> _Task to carry out_:
Skip the pictures. Retype exactly, and only, the lines between the line holding "The width and height of the screenshot is (699, 371)." and the last line below, inclusive.

> _Information shown_:
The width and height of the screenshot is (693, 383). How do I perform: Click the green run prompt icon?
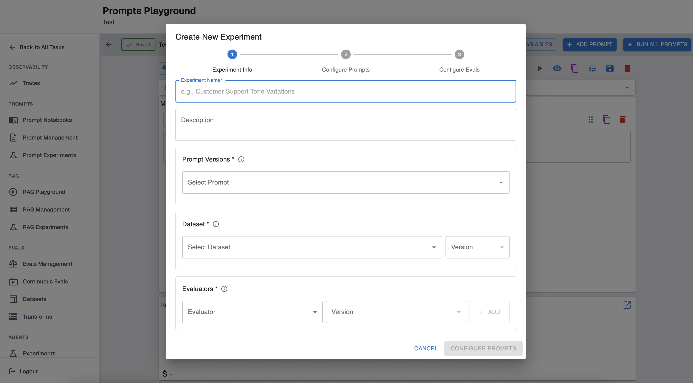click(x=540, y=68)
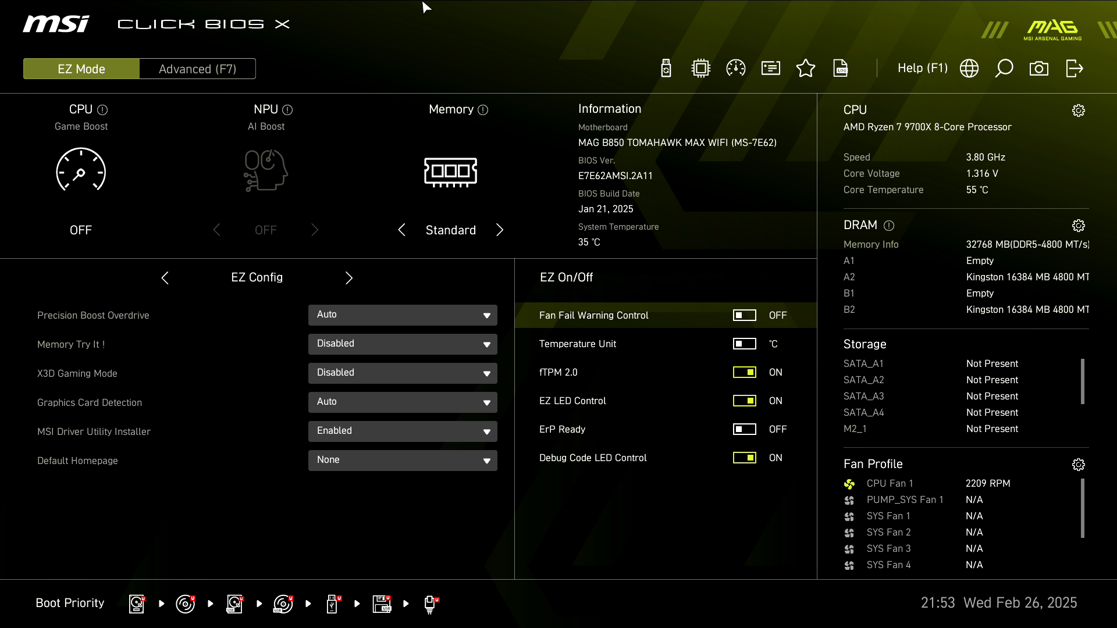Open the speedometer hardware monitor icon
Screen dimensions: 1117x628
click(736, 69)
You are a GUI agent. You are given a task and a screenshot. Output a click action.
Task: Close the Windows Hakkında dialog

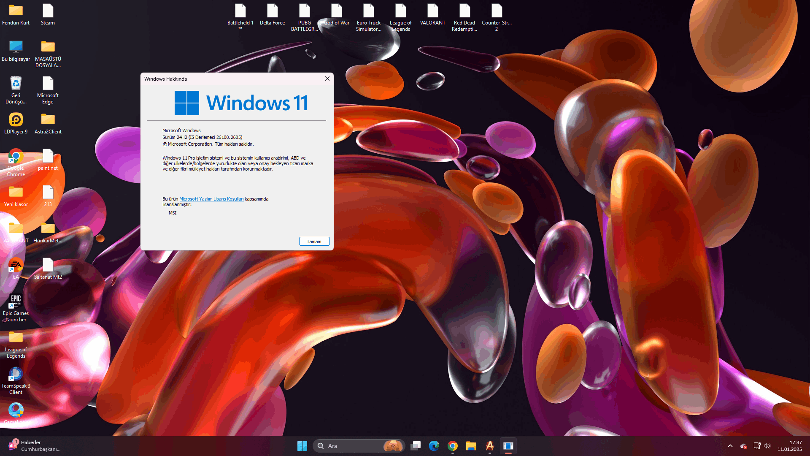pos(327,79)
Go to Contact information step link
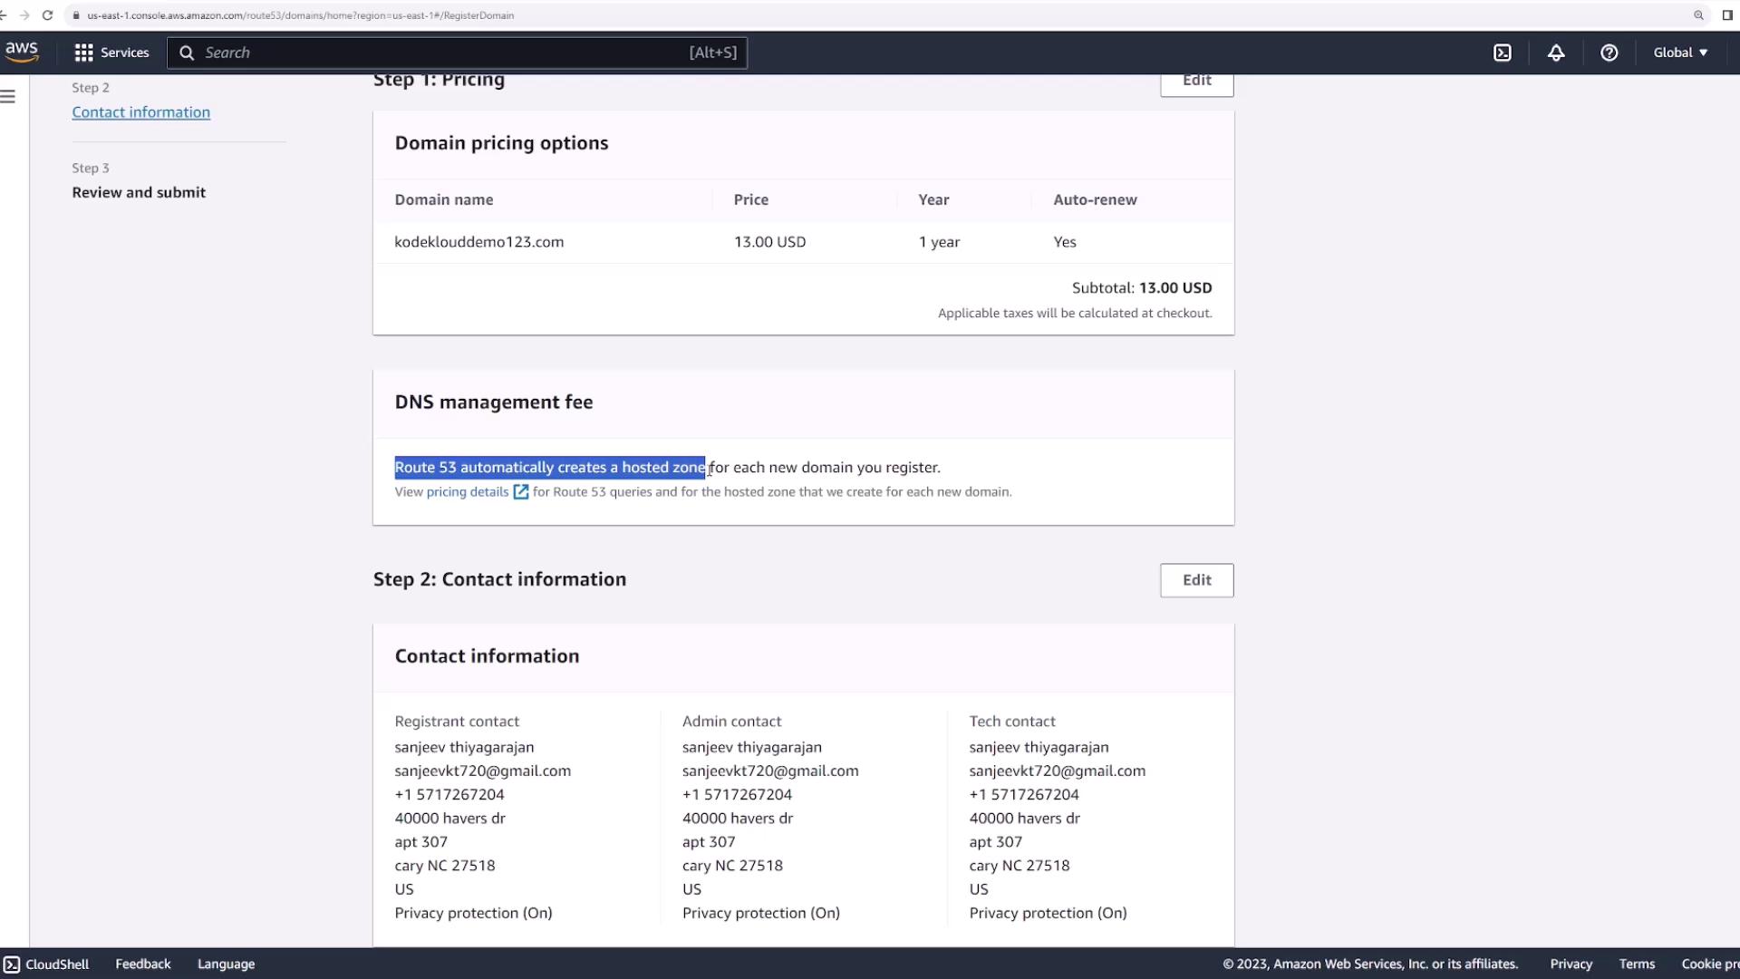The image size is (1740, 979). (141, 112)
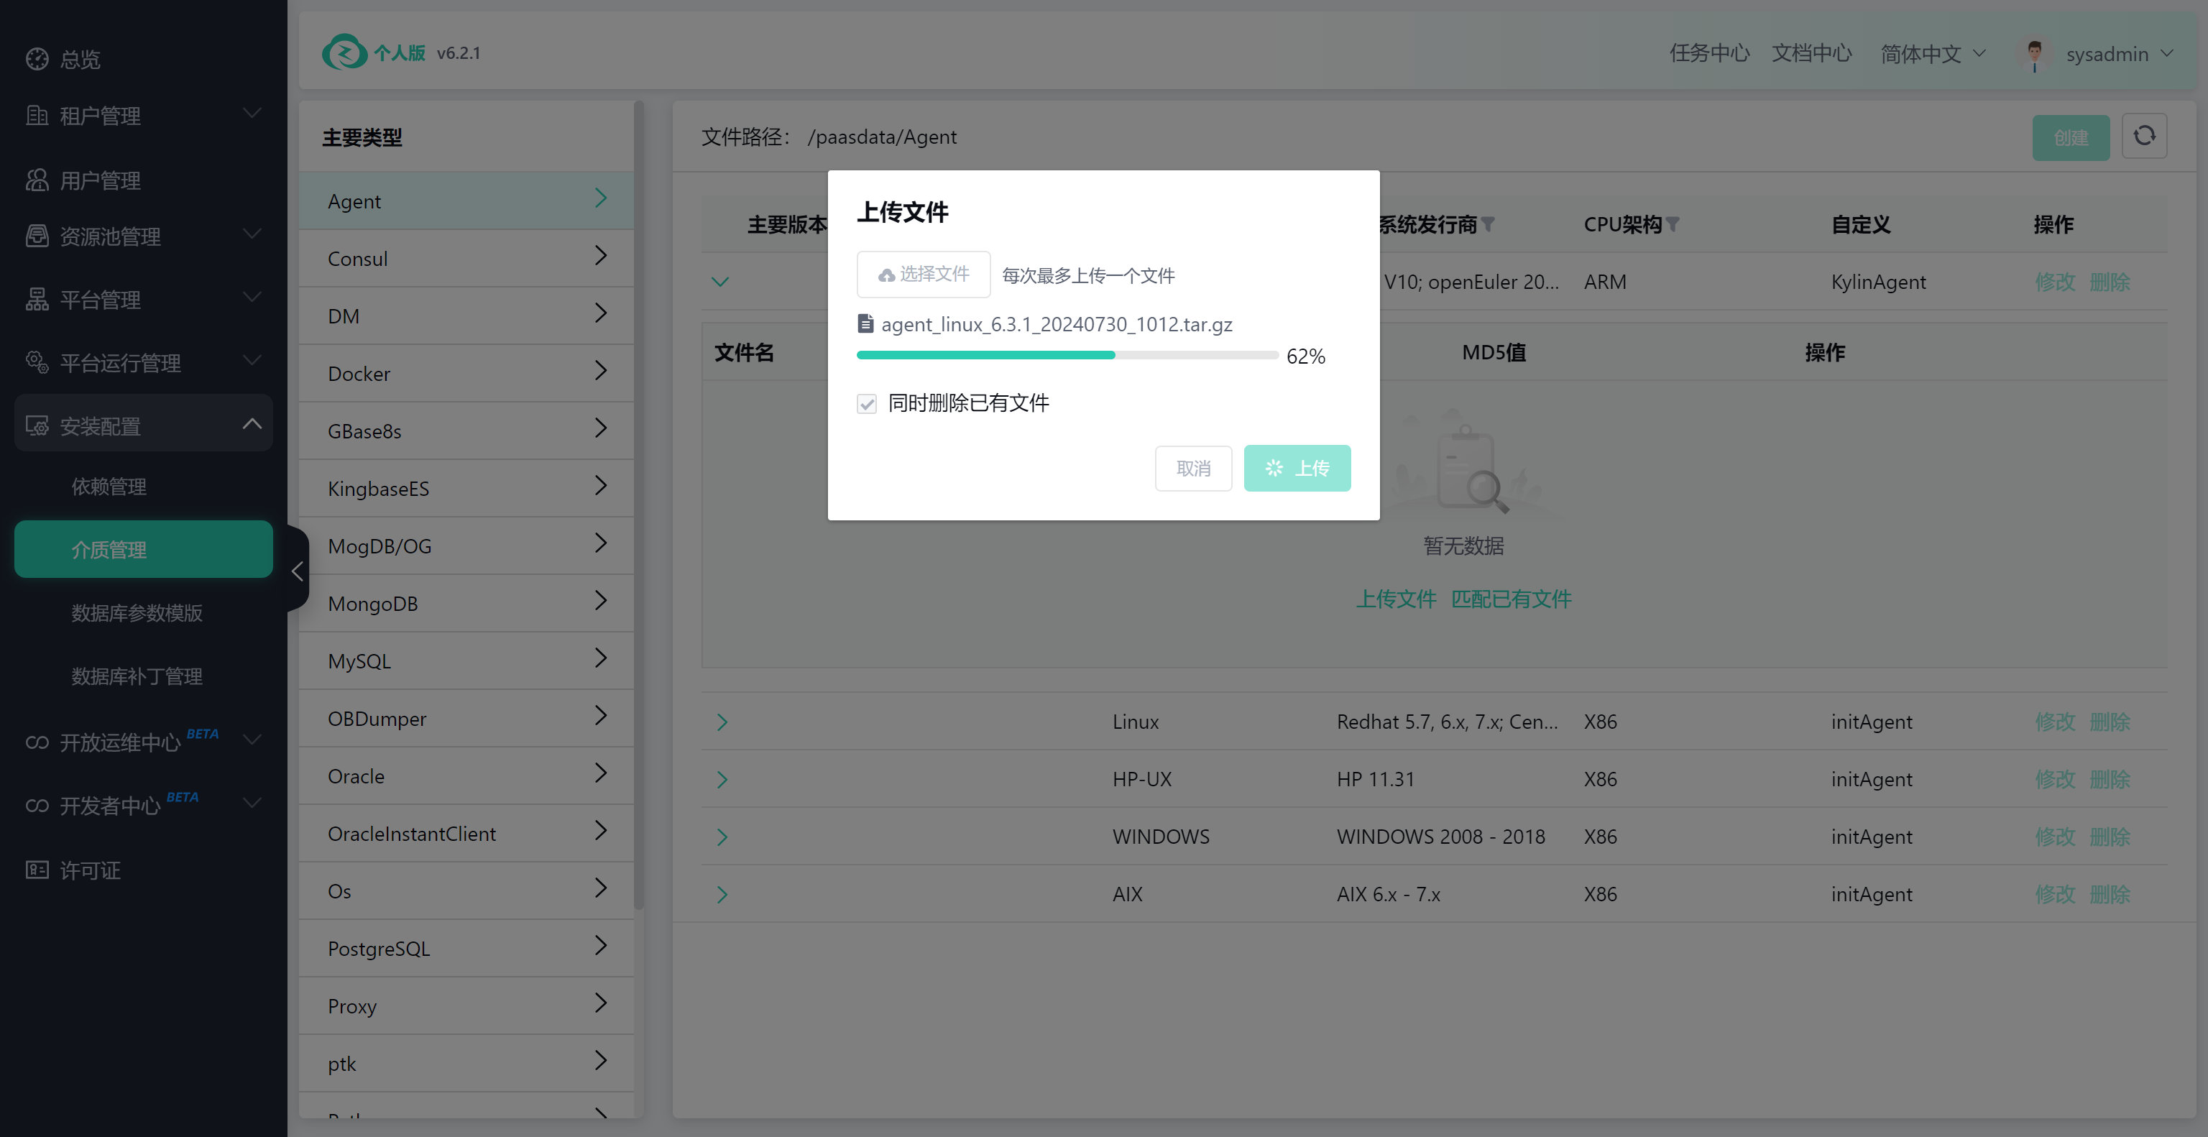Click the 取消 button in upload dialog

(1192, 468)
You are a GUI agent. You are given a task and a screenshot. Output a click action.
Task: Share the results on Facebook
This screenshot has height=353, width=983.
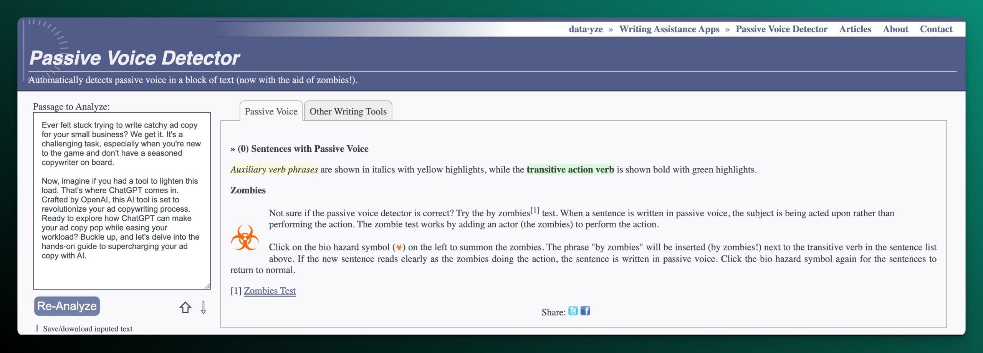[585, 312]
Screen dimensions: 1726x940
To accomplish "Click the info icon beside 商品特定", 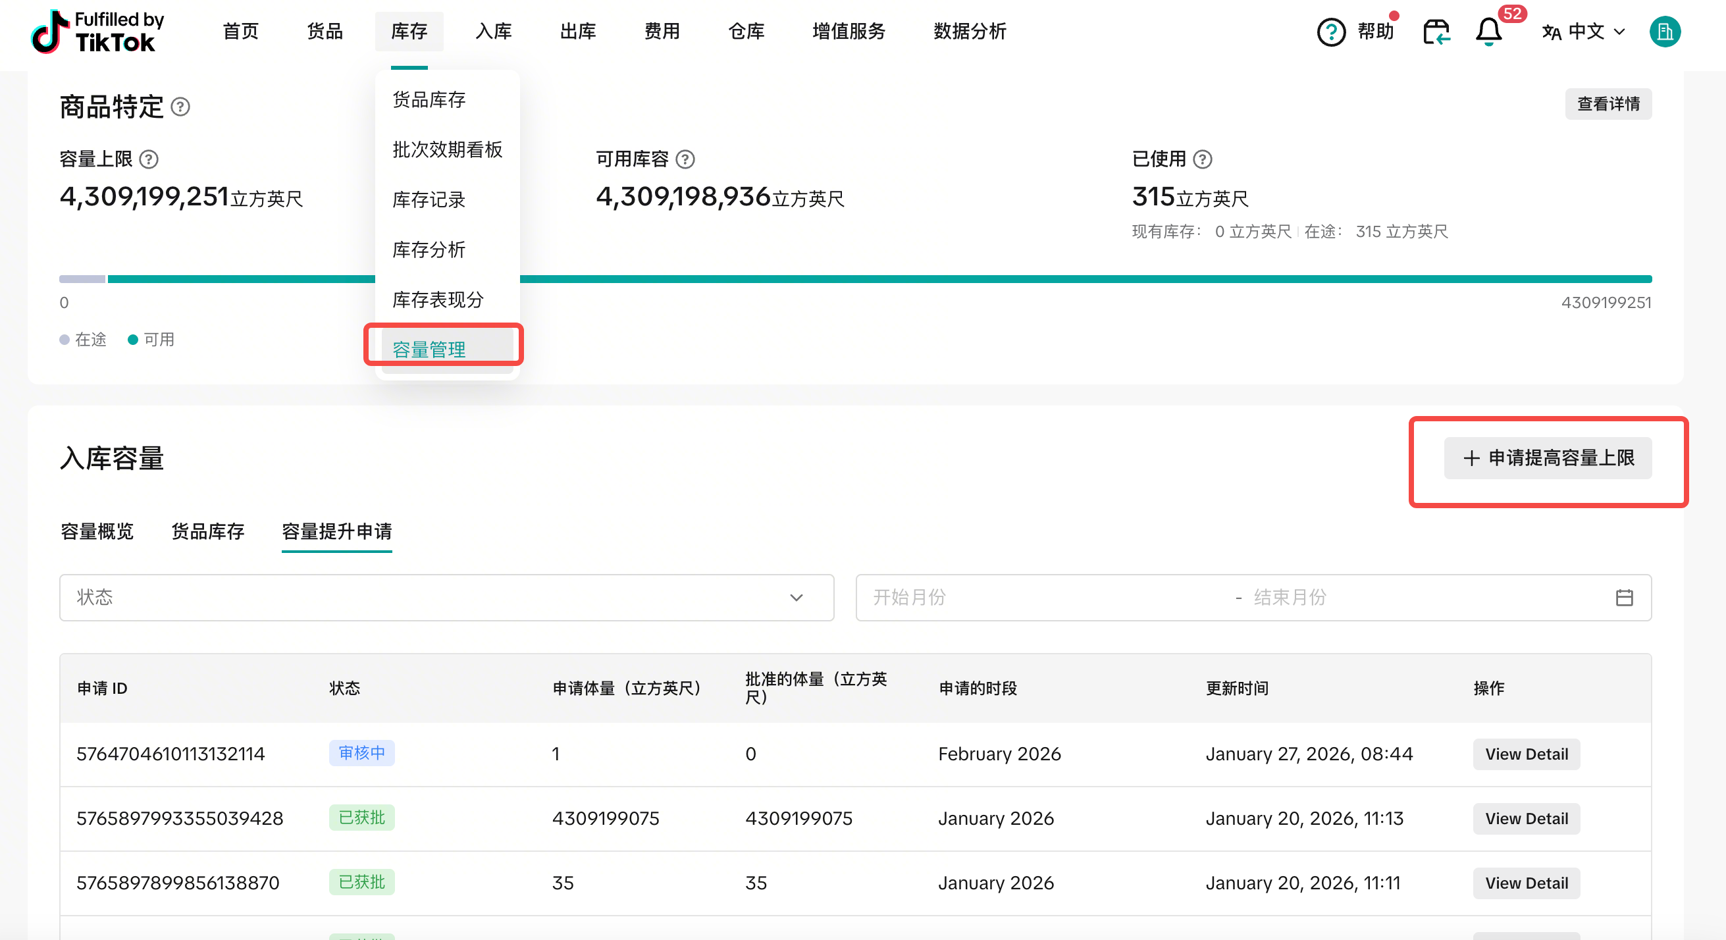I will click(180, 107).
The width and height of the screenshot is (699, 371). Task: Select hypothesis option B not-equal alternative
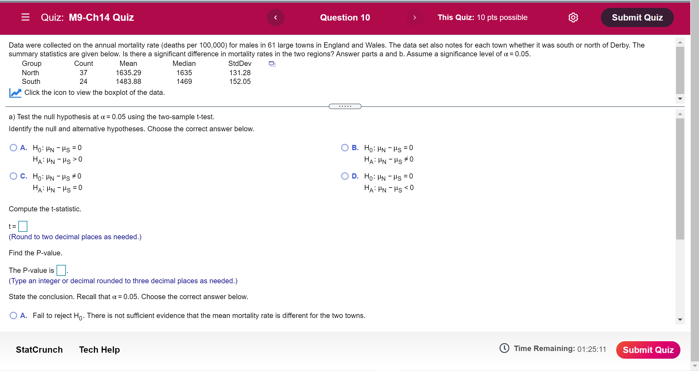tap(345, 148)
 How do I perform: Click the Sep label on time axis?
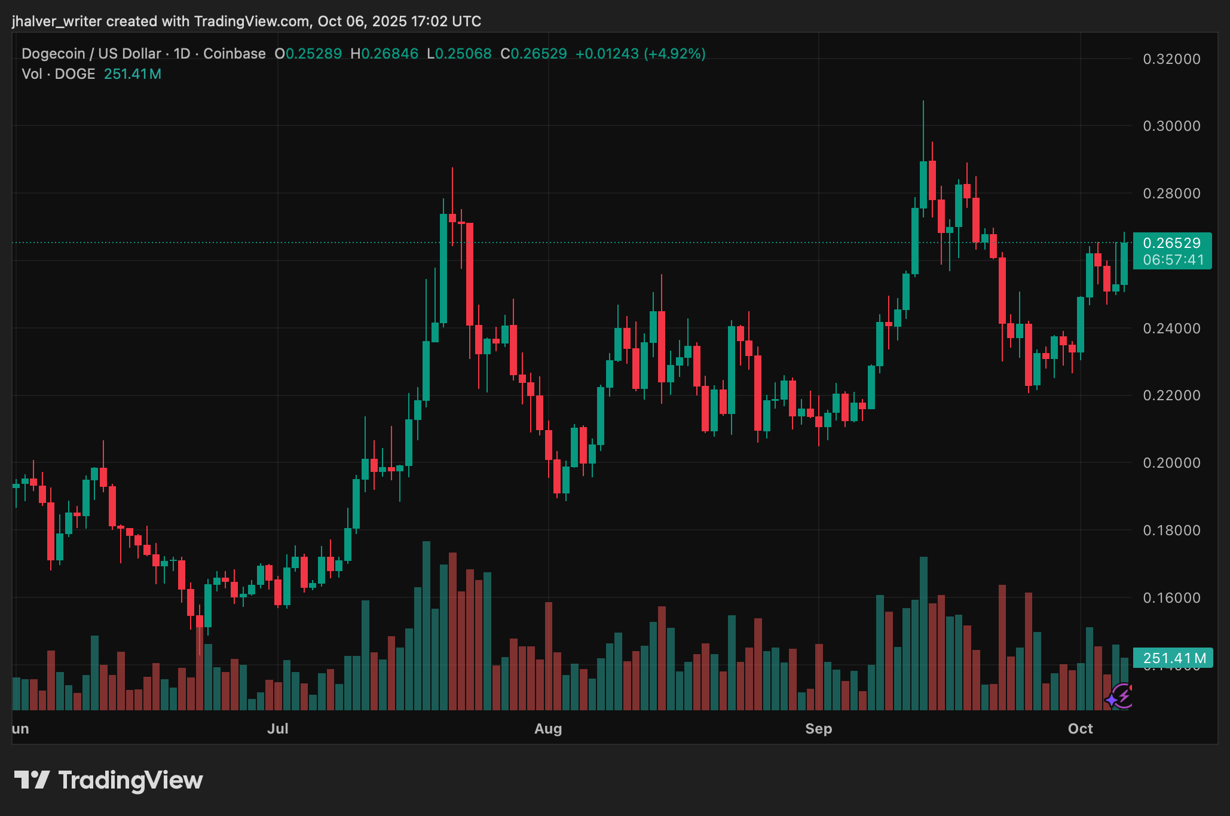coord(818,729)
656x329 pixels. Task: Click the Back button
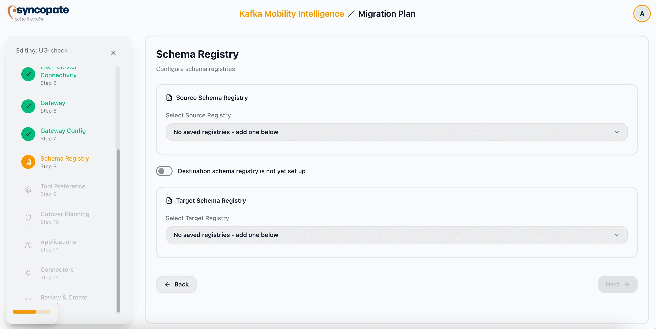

> _Response for this exercise_:
The width and height of the screenshot is (699, 371). Task: Select hypothesis option B not-equal alternative
tap(345, 148)
 How do I perform: Click the Sep label on time axis?
coord(818,729)
656x329 pixels. Task: Click the Back button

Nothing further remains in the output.